**読解本文**
────────

「病院・医院で鍼灸師が働くことの意義について」   

 

山田鑑照 

 

    1983年(昭和58年)に創立された明治鍼灸大学(現明治国際医療大学)の開学精神は「医師の下で仕事ができる鍼灸師の育成」であった。私は当初から、この開学精神に共鳴を覚えていた。この頃、私は、整形外科で鍼灸治療を1年半させて頂く機会があり、医師との連携の重要性、患者さんが鍼灸を求めていること、病院・医院で鍼灸師が働く意義を深く考えていた。病院で鍼灸治療を開始して、しばらくして、医師から「患者さんたちが、鍼灸はいいね、といって喜んでいたよ」と云われて、チャレンジして良かったと安堵したことを覚えている。

  その後、昭和60年に名古屋市立大学医学部第一解剖学教室(渡仲三教授)、平成元年に名古屋大學医学部第二解剖学教室(星野洸教授)、平成9年以降、名古屋市立大学第一解剖学教室(曽爾彊教授)に研究員として籍を置いて四半世紀が過ぎた。名市大では非常勤講師にもさせて頂いた。名市大において解剖学的経絡の研究、名大において鍼灸作用機序の研究(神経免疫学的研究)で学位も取得した医学部において3人の教授に御指導を頂き、学会発表並びに論文発表をさせてもらってきた。幸いに、3人の教授は鍼灸に理解が深く、研究の後押しをして頂いた。

  医学部解剖学教室において鍼灸研究を進めて行くうちに、鍼灸の研究は、鍼灸師が鍼灸臨床を通して得ている明らかに確認される効果について、科学的に必ず説明できるはずだと思って組めば、研究の扉は開かれるものだということを実感してきた。更に、いつかは、どこかの研究者がやるであろうが、これを鍼灸師がやることに意義があるとも思ってきた。

   長年に渡り、名市大の曽爾教授に、教室において鍼灸治療をさせて頂いた経験がある。教授への治療中に、他教室の教授が来訪されたが、そのまま治療を継続するように云われ、来訪された教授に鍼灸について聞かれたので説明すると、「そういうエビデンスがあるのか」と違和感なく受け入れてもらったことがある。

────────

**提供データ**
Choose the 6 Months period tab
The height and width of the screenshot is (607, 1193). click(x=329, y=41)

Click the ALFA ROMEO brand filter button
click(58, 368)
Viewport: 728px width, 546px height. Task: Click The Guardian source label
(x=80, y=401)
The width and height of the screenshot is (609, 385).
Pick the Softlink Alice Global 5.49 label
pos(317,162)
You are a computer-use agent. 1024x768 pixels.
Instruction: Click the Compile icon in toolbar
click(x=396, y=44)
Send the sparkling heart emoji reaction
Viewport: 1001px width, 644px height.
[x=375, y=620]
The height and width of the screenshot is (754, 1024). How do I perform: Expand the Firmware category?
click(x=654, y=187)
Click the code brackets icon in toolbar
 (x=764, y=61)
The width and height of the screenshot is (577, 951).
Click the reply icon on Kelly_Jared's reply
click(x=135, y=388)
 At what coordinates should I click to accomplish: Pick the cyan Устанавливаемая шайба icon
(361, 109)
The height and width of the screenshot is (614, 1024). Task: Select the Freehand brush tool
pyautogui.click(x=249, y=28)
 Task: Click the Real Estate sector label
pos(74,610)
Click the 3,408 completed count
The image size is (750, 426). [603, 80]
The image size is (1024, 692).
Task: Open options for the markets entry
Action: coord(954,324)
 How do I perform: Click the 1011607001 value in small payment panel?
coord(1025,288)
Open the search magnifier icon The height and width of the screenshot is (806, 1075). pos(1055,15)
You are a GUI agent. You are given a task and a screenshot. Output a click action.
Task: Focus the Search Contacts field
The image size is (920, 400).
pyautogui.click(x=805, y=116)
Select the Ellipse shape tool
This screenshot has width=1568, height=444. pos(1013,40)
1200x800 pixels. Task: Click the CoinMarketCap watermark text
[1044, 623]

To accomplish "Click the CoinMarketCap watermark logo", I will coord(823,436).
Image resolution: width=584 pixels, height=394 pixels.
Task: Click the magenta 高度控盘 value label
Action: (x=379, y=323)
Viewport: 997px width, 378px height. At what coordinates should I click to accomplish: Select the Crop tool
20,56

────────

**課題概要**
鍼灸師が病院・医院で働く意義を論じた文章を、最後の文の直後から書き継いでください。

**解答欄**
 こうした背景もあり、病院・医院においても、医学部においても、鍼灸というものを理解し受け入れてもらえると思っている。鍼灸師が病院・医院において鍼灸治療を行うことは、鍼灸師自身が、医学的なレベルを上げることができ、その後開業したときに、病院・医院との連携を創りやすくなり、患者さんへの理解を深めることができるようになるとてもいい修行の場でもある。

 しかし、鍼灸師が目指すべきことは、病院・医院において鍼灸治療をすることだけでなく、特定疾患について症例数を重ねて鍼灸治療を行い、西洋医学単独の効果と西洋医学と鍼灸治療併用の効果を比較し、西洋医学単独より鍼灸治療併用の方が効果的であることを実証し、学会発表を行い、論文を書き残すことであると考えている。これはあらゆる診療科において可能であると思っている。また、これを行えるのは、鍼灸師しかないであろう。これからの鍼灸師は、病院・医院で仕事を行い、鍼灸師のレベルをあげ、鍼灸の有効性を実証するということを目指すべきであろう。また、それが可能になる時代になったと云える。